Así lo constató la Unidad de Información y Análisis Financiero (UIAF), la entidad de gobierno encargada de la prevención del lavado de activos, la financiación del terrorismo y del mapeo de los flujos de dinero sospechosos en Colombia, con corte de datos a marzo de este año. En este caso, los montos de dinero podrían haberse direccionado a “comprar votos” en las elecciones al Congreso y Presidenciales.
La UIAF es una unidad administrativa especial del Estado colombiano, de carácter técnico, adscrita al Ministerio de Hacienda.

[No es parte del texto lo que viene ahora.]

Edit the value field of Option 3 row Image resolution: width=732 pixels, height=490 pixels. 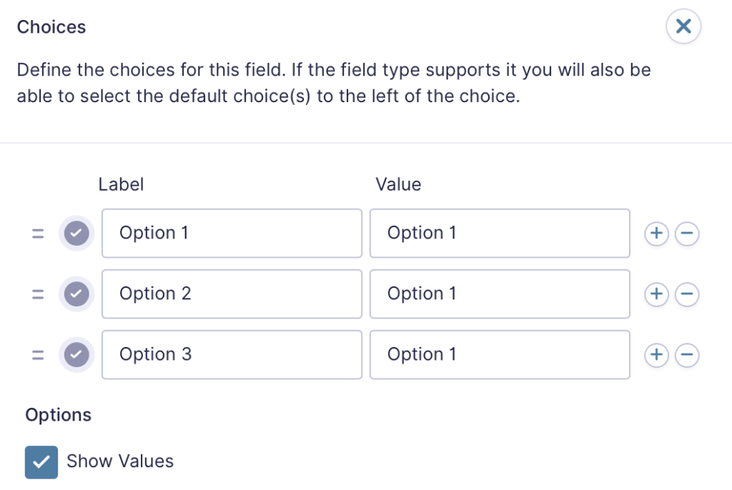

A continuación, otros municipios también registran un flujo transaccional medio-alto, entre los que destacan Apartadó y Caucasia en Antioquia, Rio Viejo en Bolívar, Almeida en Boyacá y Aguachica en César.
La UIAF explica que su monitoreo permanente de la actividad económica territorial le permite detectar anomalías y posibles alertas en los movimientos de efectivo y giros. En esta oportunidad, los indicios apuntan a que parte de estos recursos podrían estar destinados a financiar las campañas electorales para Congreso y Presidencia.
Según la entidad, los municipios se clasifican en grupos según su tamaño poblacional, nivel de bancarización y aporte al PIB.
Dentro de cada grupo se analizan indicadores como la tasa media de transacciones, la varianza y la desviación respecto al promedio. El análisis de series temporales revela incrementos sostenidos en el uso de efectivo y giros, especialmente en zonas con baja bancarización y alta circulación de dinero físico.
No obstante, la UIAF aclara que estos hallazgos no constituyen prueba de lavado de activos, financiamiento del terrorismo u otras actividades ilegales, sino que sirven como alerta temprana de posibles inusualidades.
Estos informes buscan identificar distorsiones en el mercado financiero local, evaluar riesgos económicos territoriales y entender mejor la dinámica de las regiones más rezagadas.
Por su parte, el más reciente mapa de riesgo electoral de la Misión de Observación Electoral (MOE) ubica a Quibdó, Istmina y Caucasia en riesgo extremo por factores de violencia y coerción.
Según la MOE, en estos territorios se combinan control territorial consolidado por grupos armados, coerción silenciosa que limita el pluralismo político, violencia selectiva contra líderes, periodistas y candidatos, y crisis humanitarias que excluyen de facto a importantes sectores de la población.